Seoul’s unwillingness to outright align itself with the United States against China does not pose an existential crisis to the South Korea–US alliance as of now. But in the event of a Democratic Party victory in next year’s presidential election, Washington will need to prepare for a South Korean administration less willing to align with the United States against China than it would like.

There is a general bipartisan consensus among policymakers in Seoul that the United States does not duly consider South Korea’s specific interests, particularly on the denuclearisation and unification of the Korean Peninsula. Yet the left and right are divided on how South Korea’s relations with Beijing and Washington factor into the pursuit of its national interests.

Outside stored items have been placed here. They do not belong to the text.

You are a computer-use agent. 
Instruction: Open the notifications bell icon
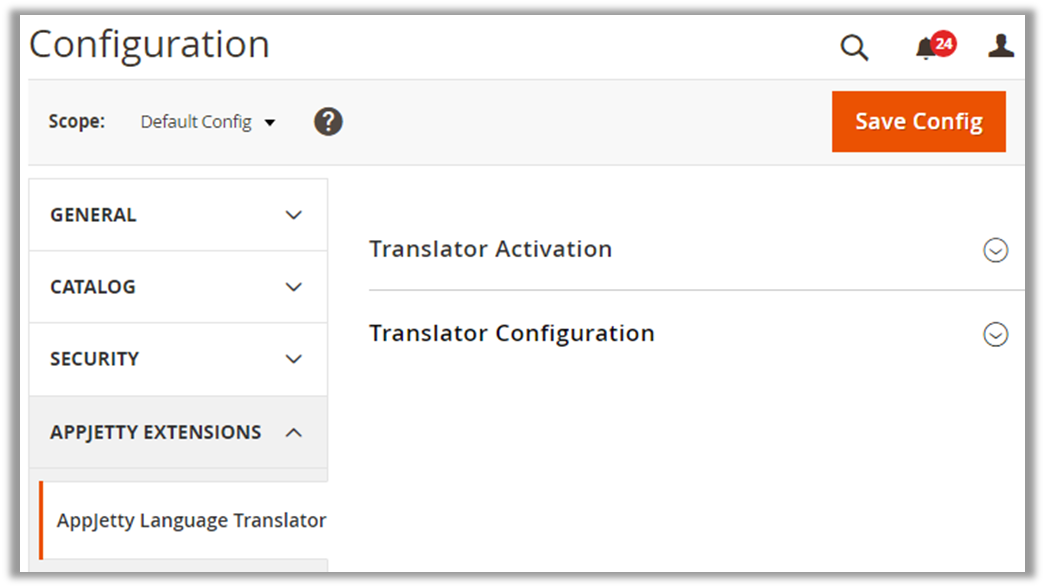point(926,48)
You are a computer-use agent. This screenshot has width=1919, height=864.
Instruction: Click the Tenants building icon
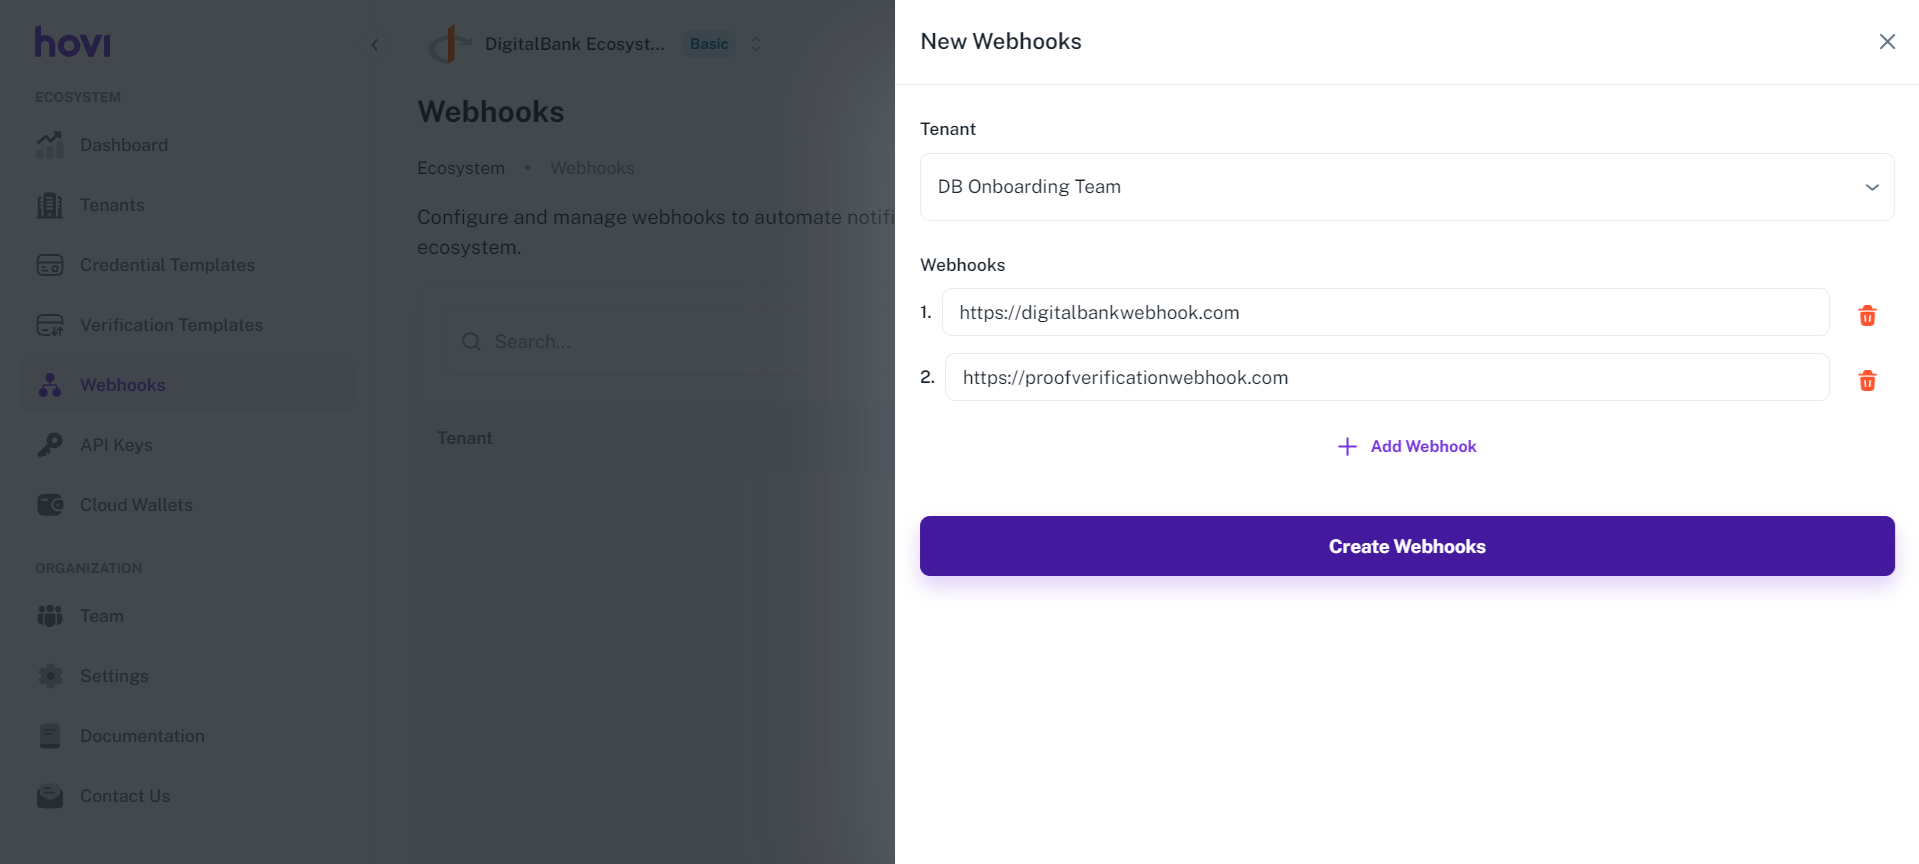[50, 205]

Policymakers on the South Korean left have asserted that both Beijing and Washington should consider the country as a crucial actor in Northeast Asia in its own right, rather than a pawn in the quest for hegemony in the Asia Pacific. The US push for South Korea to align with its strategy against China has raised questions about the extent to which the United States values its partnership with South Korea beyond geopolitical ambitions.

In contrast, policymakers on the South Korean right have argued that Seoul’s unqualified support for the South Korea–US alliance — including helping the United States contain China — comprises a key South Korean interest. Prominent members of the South Korean National Assembly, including North Korean defector-turned-lawmaker Thae Yong-ho and senior foreign affairs committee member Park Jin, have slammed Seoul’s ‘strategic ambiguity’ between Beijing and Washington.

While the Blue House publicly stated that the Biden administration appreciates South Korea’s tenuous position, policymakers in Seoul understand that the United States is attempting to enlist South Korea in its strategy to contain China. This was most notable in Washington’s urging Seoul to participate in the Quadrilateral Security Dialogue (Quad) and more recent moves in Washington aimed at potentially enticing South Korea to participate in the Five Eyes intelligence-sharing pact.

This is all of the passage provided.